Canada vows no limits on Internet downloads
Industry Minister Tony Clement, pictured in 2009, vowed Thursday to overturn a regulatory ruling that effectively put an end to small Internet service providers offering unlimited downloads.
Canada's industry minister vowed Thursday to overturn a regulatory ruling that effectively put an end to small Internet service providers offering unlimited downloads.
"It is unacceptable that this decision stands and we will reverse this decision," Industry Minister Tony Clement told the House of Commons.
"It is important to protect consumers, innovators and creators, as well as small and medium-sized businesses," he said.

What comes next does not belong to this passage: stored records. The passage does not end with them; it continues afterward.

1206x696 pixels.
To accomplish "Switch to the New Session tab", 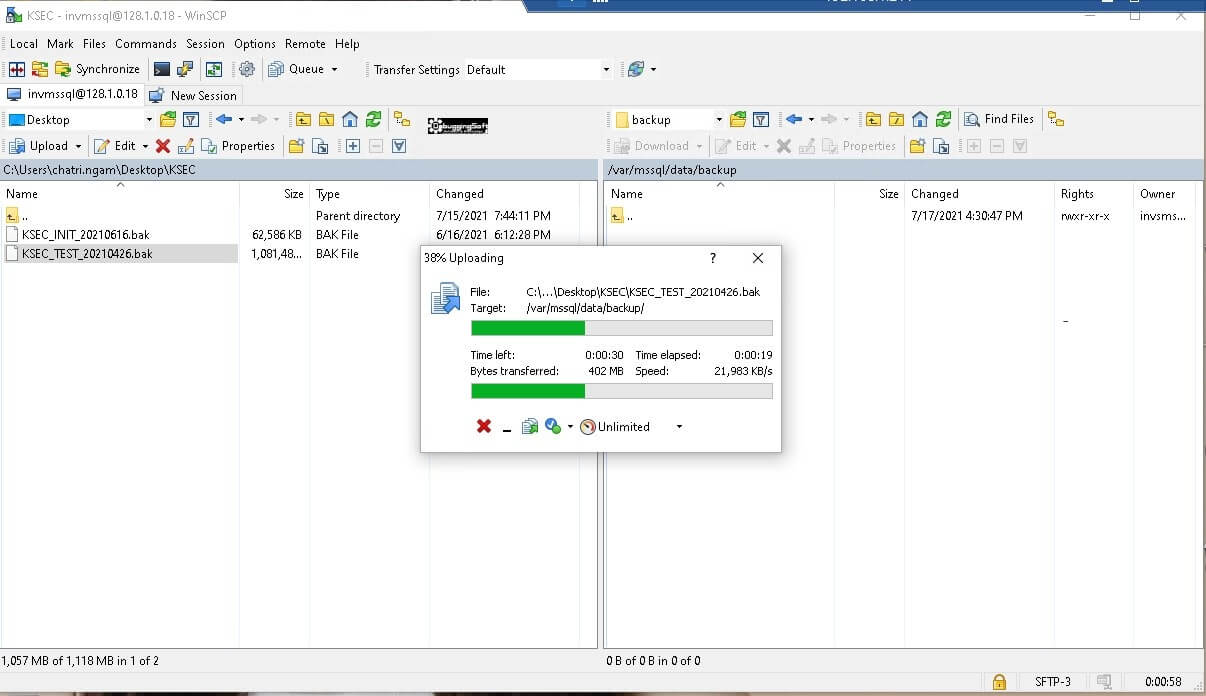I will point(193,95).
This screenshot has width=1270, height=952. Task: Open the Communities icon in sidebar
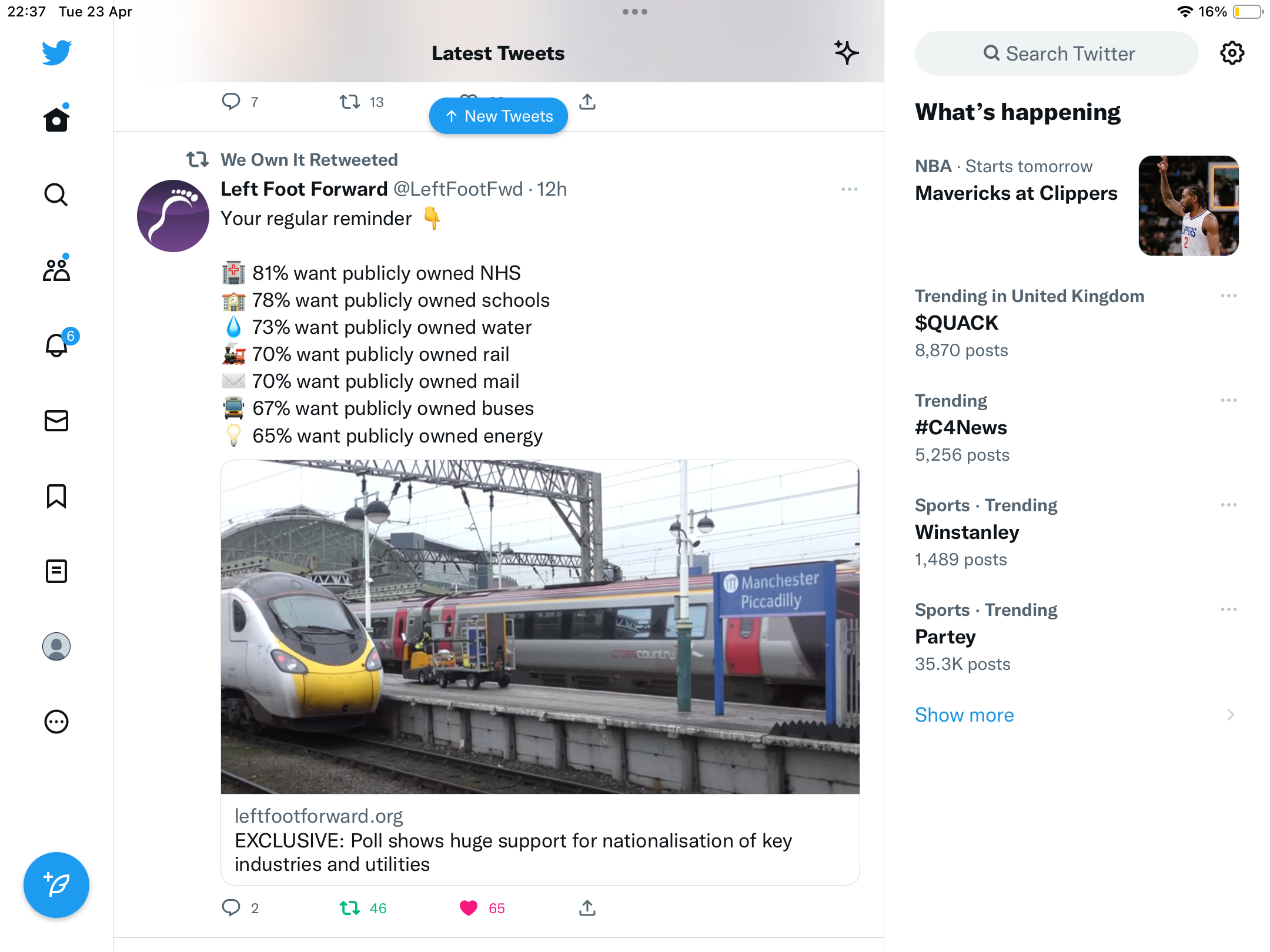click(56, 269)
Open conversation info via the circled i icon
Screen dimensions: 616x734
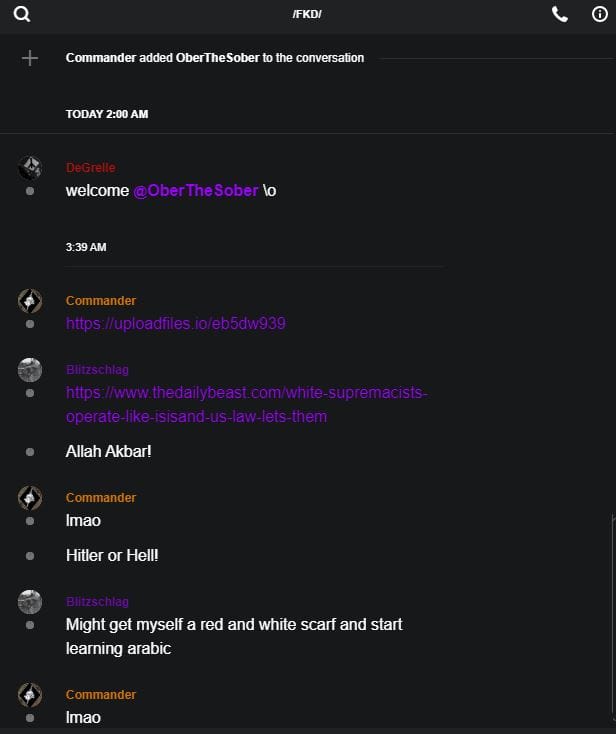coord(600,14)
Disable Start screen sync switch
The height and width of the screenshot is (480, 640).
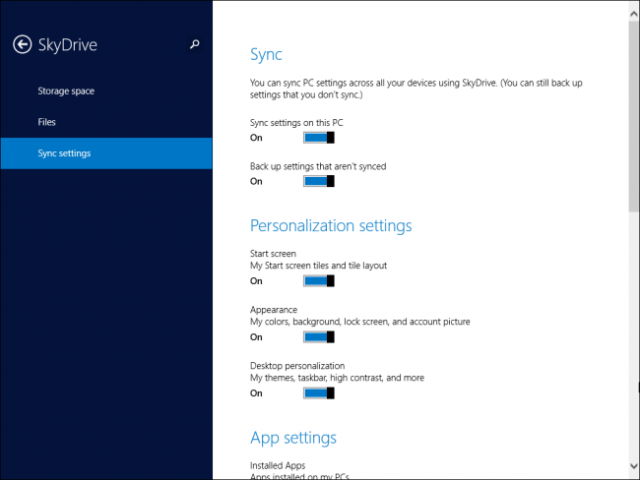[x=318, y=281]
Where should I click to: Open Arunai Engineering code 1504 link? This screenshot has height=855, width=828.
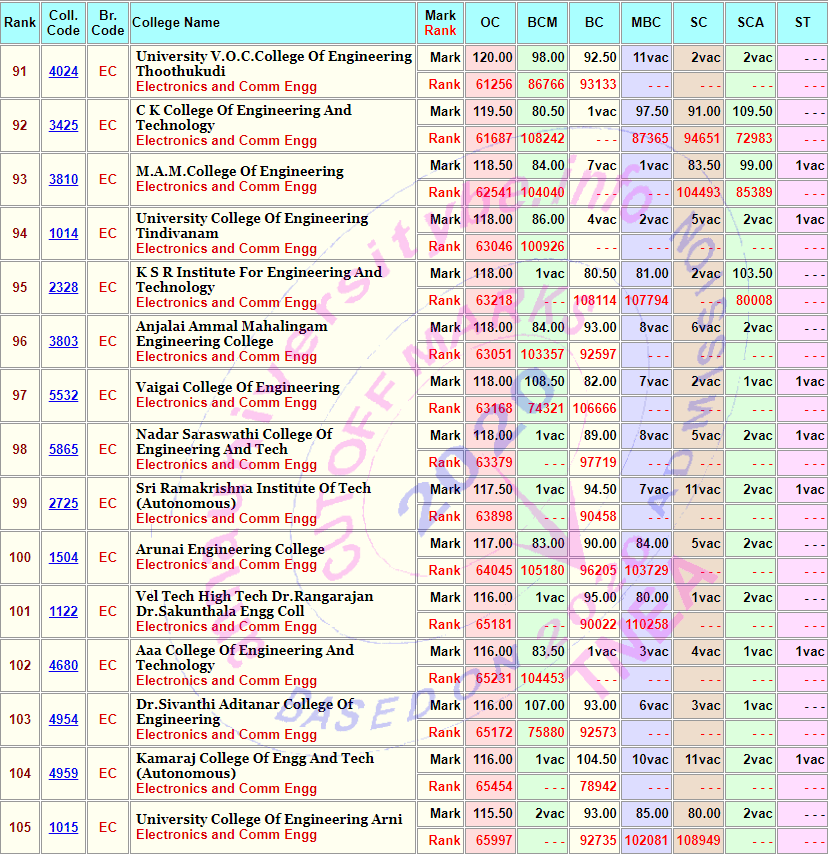[x=63, y=558]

The Canadian Radio-television and Telecommunications Commission, or CRTC, ruled last week that telecommunications giant Bell can charge wholesalers that lease bandwidth on its network based on usage.

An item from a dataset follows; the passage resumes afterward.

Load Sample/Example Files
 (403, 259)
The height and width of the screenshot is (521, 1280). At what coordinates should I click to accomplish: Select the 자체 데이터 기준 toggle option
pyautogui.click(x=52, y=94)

Many of these smaller service providers offered their customers unlimited Internet access at set rates, relying on bandwidth Bell and other big operators are required to lease to them.
Major telecommunications firms Bell and Telus, as well as cable companies Rogers, Shaw and Videotron do not offer unlimited plans and Bell suggested those offered by smaller service providers were congesting its networks.
Nearly 360,000 Canadians signed an online petition calling for the decision to be overturned, fearing it could lead to higher prices as consumers download more and more data such as high resolution movies or play games online.
Earlier CRTC chairman Konrad von Finckenstein defended the ruling, telling a parliamentary committee: "Ordinary Internet users should not be made to pay for the bandwidth consumed by heavy users."
He noted that a very small percentage of consumers are heavy Internet users.
According to the CRTC's Communications Monitoring Report, Canadians used on average 15.4 gigabits per month in 2009.
Likening the Internet to a public utility, von Finckenstein added the CRTC's view remained "that usage-based billing is a legitimate principle for pricing Internet services."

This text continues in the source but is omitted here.